5.根据权利要求2或3或4所述的方法,其特征在于,步骤(3),取步骤(2)的种子液,按体积比1~5%的比例接种于发酵培养基中,在25~30℃,150~220r/min条件下培养18~20h,即得菌体发酵液,将所得发酵液进行离心,然后收集上清液,即得到粗酶液。
6.根据权利要求5所述的方法,其特征在于,所述发酵培养基的碳源包括褐藻酸或褐藻酸盐。

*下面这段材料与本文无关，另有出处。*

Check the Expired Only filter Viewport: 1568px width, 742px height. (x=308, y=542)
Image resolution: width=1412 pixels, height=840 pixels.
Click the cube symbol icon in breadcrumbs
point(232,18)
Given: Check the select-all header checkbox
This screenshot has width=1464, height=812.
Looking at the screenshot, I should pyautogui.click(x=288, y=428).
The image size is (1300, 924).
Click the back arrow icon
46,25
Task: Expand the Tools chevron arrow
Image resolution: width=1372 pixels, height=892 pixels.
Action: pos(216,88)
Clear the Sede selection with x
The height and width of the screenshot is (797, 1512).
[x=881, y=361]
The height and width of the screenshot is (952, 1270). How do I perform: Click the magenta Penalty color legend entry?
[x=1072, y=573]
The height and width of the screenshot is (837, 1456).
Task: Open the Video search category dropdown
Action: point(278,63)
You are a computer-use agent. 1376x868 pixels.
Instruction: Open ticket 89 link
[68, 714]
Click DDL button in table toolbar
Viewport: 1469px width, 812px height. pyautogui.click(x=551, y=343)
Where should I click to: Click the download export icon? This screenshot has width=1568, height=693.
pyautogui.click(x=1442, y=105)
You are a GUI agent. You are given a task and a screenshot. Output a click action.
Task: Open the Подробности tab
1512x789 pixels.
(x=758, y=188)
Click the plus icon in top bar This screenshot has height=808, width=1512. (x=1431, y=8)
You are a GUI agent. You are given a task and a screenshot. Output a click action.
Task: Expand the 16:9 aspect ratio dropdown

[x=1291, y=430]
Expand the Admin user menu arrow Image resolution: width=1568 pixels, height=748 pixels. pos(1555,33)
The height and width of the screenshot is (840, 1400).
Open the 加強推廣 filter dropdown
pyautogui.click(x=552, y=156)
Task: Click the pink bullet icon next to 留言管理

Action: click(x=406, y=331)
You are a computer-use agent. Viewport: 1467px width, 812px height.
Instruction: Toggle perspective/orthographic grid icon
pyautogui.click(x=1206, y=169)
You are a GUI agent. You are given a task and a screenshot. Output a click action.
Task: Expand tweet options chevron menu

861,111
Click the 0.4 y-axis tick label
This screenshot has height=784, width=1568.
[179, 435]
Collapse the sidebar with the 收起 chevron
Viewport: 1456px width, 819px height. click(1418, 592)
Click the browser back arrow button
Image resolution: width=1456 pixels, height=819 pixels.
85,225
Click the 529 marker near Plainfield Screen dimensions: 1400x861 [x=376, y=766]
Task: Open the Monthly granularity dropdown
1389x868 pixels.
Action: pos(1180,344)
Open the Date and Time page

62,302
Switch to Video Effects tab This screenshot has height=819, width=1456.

7.一种制备褐藻寡糖的方法,其特征在于,以权利要求1所述约氏黄杆菌(Flavobacterium johnsoniae)为催化剂,以聚甘露糖醛酸、聚古罗糖醛酸、褐藻胶或含有褐藻胶的物质为底物。
8.权利要求1所述约氏黄杆菌(Flavobacterium johnsoniae)在降解褐藻酸盐中的应用,其特征在于:具有如下用途的一种或两种;
(1)用于断裂褐藻酸盐或褐藻多糖的糖苷键,获得褐藻酸盐寡糖;
(2)用于含有褐藻酸盐的高粘原料的降粘处理。
9.权利要求1所述约氏黄杆菌(Flavobacterium johnsoniae)的代谢物在降解褐藻酸盐中的应用,其特征在于:具有如下用途的一种或两种;
(1)用于断裂褐藻酸盐或褐藻多糖的糖苷键,获得褐藻酸盐寡糖;
(2)用于含有褐藻酸盐的高粘原料的降粘处理。
说明书 :
一株产褐藻胶裂解酶菌株约氏黄杆菌
技术领域
[0001] 本发明涉及一株产褐藻胶裂解酶菌株约氏黄杆菌,属于生物技术领域。
背景技术
[0002] 我国海洋资源丰富,是世界上海洋藻类养殖及加工利用规模最大的国家,海藻产量约占世界总产量的60%,超过了1300万吨。而这丰富的藻类中含有大量的褐藻胶等多糖及糖醇类物质,使得海藻加工及其高值化利用成为我国海洋资源综合利用的重要领域。
[0003] 研究发现,褐藻胶降解产物褐藻寡糖具有多种生物活性,包括促生长作用、增强免疫力抗肿瘤活性、神经保护作用等,因此,褐藻胶降解产物中的功能性寡糖的开发在国际上已成为一个研究热点。在用于制备褐藻寡糖的方法中,酶解法相较于化学法和物理法具有反应条件温和,产物均一,特异性强,对环境无污染等优点。目前,褐藻胶裂解酶已成为酶法制备褐藻低聚糖的主要工具酶。这类工具酶除了可以制备褐藻寡糖,还在诸多方面都具有重要的研究价值和应用价值,如原生质体的制备,肺囊性纤维化的辅助治疗等。所以,对于褐藻胶裂解酶的挖掘有广阔的前景。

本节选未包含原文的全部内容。